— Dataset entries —
....

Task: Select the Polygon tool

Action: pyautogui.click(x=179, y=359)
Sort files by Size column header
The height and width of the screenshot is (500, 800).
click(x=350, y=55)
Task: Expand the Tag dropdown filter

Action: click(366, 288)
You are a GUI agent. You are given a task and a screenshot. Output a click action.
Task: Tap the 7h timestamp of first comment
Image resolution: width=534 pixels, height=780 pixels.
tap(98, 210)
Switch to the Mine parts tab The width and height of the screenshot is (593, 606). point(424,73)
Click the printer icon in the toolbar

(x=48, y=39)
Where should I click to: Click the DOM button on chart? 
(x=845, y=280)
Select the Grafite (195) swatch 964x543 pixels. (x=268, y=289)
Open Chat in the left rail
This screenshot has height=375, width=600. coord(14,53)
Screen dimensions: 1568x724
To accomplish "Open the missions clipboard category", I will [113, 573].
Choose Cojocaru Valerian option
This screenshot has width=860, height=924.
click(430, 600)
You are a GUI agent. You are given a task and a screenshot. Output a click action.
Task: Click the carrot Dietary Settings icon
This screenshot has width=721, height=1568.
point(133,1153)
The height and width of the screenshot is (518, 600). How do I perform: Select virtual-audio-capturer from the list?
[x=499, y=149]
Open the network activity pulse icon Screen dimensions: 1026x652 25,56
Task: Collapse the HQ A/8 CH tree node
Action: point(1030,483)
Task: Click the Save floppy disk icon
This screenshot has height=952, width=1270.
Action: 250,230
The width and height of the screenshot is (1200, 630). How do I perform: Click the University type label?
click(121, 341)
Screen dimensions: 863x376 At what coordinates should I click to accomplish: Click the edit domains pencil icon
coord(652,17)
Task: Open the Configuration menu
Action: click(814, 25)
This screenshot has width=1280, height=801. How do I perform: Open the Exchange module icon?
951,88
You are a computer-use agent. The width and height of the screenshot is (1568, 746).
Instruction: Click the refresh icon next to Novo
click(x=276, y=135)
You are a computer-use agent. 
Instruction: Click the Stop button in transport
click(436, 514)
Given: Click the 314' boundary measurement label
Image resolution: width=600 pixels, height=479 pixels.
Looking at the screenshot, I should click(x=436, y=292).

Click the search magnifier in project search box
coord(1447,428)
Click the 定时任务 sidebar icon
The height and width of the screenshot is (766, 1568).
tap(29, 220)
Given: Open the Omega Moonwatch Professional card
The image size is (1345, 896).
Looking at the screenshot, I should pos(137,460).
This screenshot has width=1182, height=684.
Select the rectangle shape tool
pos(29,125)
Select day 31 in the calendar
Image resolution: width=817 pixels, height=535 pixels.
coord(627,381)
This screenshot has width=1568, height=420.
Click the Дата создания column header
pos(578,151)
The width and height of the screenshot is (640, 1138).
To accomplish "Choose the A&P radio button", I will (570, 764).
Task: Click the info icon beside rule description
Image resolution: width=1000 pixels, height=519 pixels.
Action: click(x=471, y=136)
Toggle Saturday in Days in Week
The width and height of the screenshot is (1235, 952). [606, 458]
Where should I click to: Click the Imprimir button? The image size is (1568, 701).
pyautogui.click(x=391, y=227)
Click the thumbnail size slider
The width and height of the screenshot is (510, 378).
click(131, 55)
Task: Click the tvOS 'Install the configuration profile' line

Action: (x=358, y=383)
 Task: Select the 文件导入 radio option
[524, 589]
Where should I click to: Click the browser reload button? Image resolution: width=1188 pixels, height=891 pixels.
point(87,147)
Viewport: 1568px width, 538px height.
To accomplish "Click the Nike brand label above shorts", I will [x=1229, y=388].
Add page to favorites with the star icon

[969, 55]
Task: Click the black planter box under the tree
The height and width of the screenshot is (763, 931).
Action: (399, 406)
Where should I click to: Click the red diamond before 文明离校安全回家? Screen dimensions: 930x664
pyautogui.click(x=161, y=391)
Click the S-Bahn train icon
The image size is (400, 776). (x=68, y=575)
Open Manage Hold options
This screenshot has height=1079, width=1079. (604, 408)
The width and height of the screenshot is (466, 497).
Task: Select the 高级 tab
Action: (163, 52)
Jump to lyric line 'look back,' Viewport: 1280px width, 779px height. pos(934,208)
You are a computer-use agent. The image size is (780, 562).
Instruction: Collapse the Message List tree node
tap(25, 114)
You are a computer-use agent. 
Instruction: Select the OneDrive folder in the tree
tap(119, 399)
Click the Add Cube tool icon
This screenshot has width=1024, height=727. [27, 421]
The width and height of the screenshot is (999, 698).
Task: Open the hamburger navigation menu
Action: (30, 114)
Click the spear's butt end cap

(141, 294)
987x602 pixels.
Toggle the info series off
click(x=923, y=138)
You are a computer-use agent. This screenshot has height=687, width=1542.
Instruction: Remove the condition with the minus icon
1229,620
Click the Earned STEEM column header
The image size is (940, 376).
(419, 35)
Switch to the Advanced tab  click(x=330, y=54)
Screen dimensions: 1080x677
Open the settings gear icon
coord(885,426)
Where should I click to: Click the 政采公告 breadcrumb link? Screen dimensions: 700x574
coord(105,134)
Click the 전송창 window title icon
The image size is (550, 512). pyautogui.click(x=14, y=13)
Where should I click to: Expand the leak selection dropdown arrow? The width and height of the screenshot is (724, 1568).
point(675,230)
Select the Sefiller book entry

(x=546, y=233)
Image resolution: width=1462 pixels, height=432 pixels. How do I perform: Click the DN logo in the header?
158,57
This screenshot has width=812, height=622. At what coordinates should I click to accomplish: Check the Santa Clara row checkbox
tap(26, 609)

....

— Task to complete —
Every line above that contains the word "computer" should be reported.

— Answer below —
You are a computer-use agent. The width and height of the screenshot is (1568, 746).
You are a computer-use agent. 
You are a computer-use agent. The image size is (780, 562).
You are a computer-use agent. 
You are a computer-use agent. This screenshot has height=687, width=1542.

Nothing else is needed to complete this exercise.